A book is a metaphor for the life of its writer. As it stands on the bookshelf, its contents are private, hidden - just as the writer spends months, years even, hidden away in the dark womb of her writing.
Later, if you're really lucky, there's a cover. Instant visibility. Here I am, the cover shouts or whispers or giggles or cries. See me. Buy me. Read me. Once the book moves from manuscript to bound copy, it - and its writer - become public property. Just as we all need our daily half hour of sunlight, so too does each book need its time in the sun.
The whole process is like those little weatherhouses where one character swings out when the sun shines and another when it rains. Just as sun follows rain, so does a published writer creep out for his time in the sun - his 'shine time' as Victoria Moran, author of Creating A Charmed Life, calls it. Shine time ranges from the moment the author sees her book on the Waterstones shelf to receiving reviews, giving signings and interviews, readings and workshops. All of which may send her scurrying gratefully back to the privacy of her study to begin the next book.
But what of the unpublished writer? How do we get our much-needed time in the sun? Those precious moments when our work is read and received? An art tutor once told me that she considered the most important thing about a tutorial was having your work witnessed. We all need, she said, to be seen. And I believe we do.
It happens all the time in 'real' life: the privacy of the relationship comes into the spotlight during the engagement, the wedding, the anniversaries; the hours spent by the runner pounding the pavements in training are made visible and honoured during the marathon.

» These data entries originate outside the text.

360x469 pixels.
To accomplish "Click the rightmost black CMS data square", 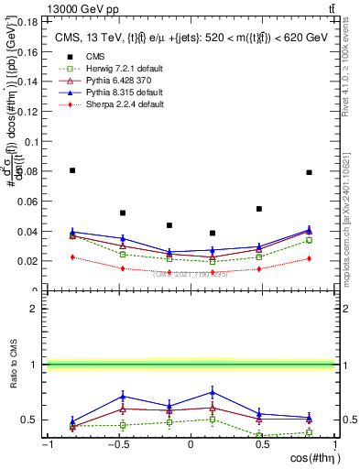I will [x=310, y=172].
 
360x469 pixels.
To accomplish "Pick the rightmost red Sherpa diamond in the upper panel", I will [x=310, y=258].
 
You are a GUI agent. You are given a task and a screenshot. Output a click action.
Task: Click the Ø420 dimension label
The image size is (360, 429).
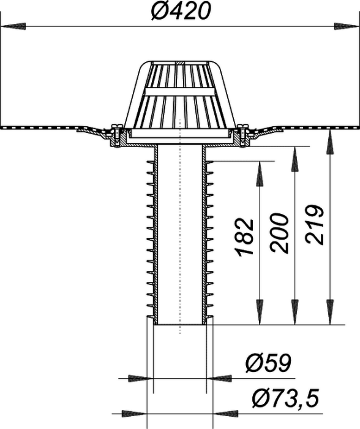coord(181,12)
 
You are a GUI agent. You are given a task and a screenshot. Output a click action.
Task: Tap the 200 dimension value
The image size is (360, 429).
coord(279,232)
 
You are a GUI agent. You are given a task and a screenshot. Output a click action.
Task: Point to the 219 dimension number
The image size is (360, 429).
coord(314,224)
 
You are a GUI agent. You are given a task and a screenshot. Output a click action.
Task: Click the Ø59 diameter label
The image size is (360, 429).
coord(268,363)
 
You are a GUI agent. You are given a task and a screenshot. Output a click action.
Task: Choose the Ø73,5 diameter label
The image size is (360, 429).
coord(285,398)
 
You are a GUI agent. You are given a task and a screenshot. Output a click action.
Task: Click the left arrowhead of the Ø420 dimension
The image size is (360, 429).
coord(13,27)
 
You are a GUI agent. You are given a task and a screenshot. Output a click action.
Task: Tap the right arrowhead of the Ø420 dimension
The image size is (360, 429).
coord(347,27)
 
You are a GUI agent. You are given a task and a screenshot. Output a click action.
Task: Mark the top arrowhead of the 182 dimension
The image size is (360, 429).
coord(260,173)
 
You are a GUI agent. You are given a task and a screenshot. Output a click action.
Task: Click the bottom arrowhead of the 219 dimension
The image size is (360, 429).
coord(330,313)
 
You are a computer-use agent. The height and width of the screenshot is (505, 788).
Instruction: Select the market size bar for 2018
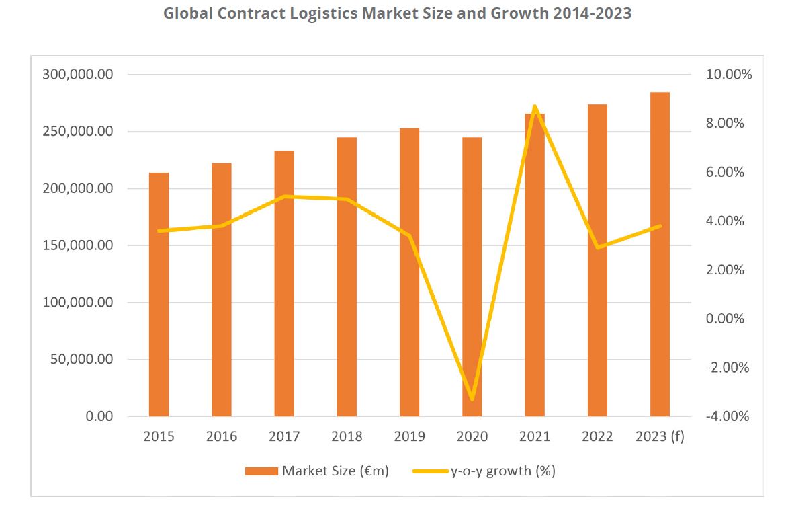[x=347, y=276]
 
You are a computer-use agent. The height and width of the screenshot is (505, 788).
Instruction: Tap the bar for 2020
[x=472, y=276]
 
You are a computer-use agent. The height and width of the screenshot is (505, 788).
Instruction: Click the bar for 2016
[x=222, y=289]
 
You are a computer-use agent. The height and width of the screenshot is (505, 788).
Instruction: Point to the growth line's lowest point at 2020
[x=472, y=399]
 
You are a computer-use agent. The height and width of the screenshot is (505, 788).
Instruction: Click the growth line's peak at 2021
[x=535, y=106]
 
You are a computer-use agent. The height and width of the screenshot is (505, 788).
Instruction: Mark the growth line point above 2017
[x=284, y=196]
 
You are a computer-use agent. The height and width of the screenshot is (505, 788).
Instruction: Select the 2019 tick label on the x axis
[x=409, y=437]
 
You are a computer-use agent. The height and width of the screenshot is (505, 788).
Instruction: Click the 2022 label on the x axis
[x=597, y=437]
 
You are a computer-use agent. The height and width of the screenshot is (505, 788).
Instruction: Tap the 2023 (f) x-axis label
[x=660, y=437]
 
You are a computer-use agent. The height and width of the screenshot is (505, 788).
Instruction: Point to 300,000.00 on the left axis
[x=79, y=75]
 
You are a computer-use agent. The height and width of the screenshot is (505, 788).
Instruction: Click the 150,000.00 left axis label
[x=79, y=245]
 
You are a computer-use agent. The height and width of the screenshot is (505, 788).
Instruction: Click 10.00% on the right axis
[x=729, y=75]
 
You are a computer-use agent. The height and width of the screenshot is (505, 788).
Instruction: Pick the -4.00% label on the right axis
[x=727, y=416]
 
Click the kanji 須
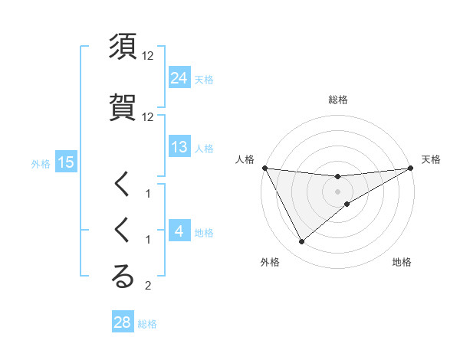point(123,47)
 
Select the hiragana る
point(123,277)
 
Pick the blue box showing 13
point(179,147)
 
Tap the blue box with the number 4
point(179,231)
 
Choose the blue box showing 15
point(65,162)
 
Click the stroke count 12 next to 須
point(148,57)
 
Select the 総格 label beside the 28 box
point(147,324)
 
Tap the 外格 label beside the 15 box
point(40,163)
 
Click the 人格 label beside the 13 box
point(204,149)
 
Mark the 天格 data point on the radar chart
point(410,168)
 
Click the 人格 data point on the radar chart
point(264,168)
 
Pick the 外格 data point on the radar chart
point(301,242)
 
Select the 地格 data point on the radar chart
point(347,204)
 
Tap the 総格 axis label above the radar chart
point(337,100)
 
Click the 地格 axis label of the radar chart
point(402,262)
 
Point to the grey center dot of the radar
point(337,191)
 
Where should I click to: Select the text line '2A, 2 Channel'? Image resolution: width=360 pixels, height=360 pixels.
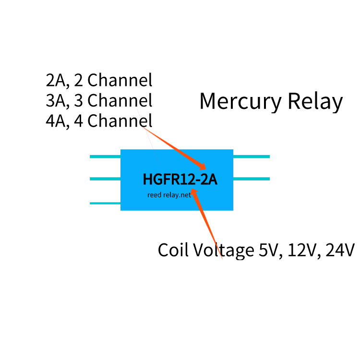(x=99, y=80)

The silent hours at the easel are exalted at the exhibition.
We aspiring authors are like moles. Toiling away in the dark, we become almost blind to the sunlight. Yet we crave our 'shine time' just like everyone else. And so we join writer's groups, pay for critiques, enter competitions, read at local slams and submit our work to agents and publishers.
Perhaps you are happy to labour in the dark for ever. Some people choose never to marry, never to race, never to exhibit. Yet I suspect that somewhere in your life you're filling up with shine time on a regular basis: singing in a choir; dressing up for a party; winning the parents' egg-and-spoon race on sports day. Because we all need to be witnessed and applauded from time to time. As Moran writes:
'Nobody is in the spotlight nonstop. Accept that you will shine, step back, then shine again. The moon has phases from dark to full. So do we. We're fully valuable throughout the cycle. At certain times, we just attract more attention.'
So this is just a reminder to consider your shine time and to build it into your writing life in whatever way is right for you - which may be nothing, outwardly, to do with writing.
I find that a daily walk in the sun does it for me. Where do you shine?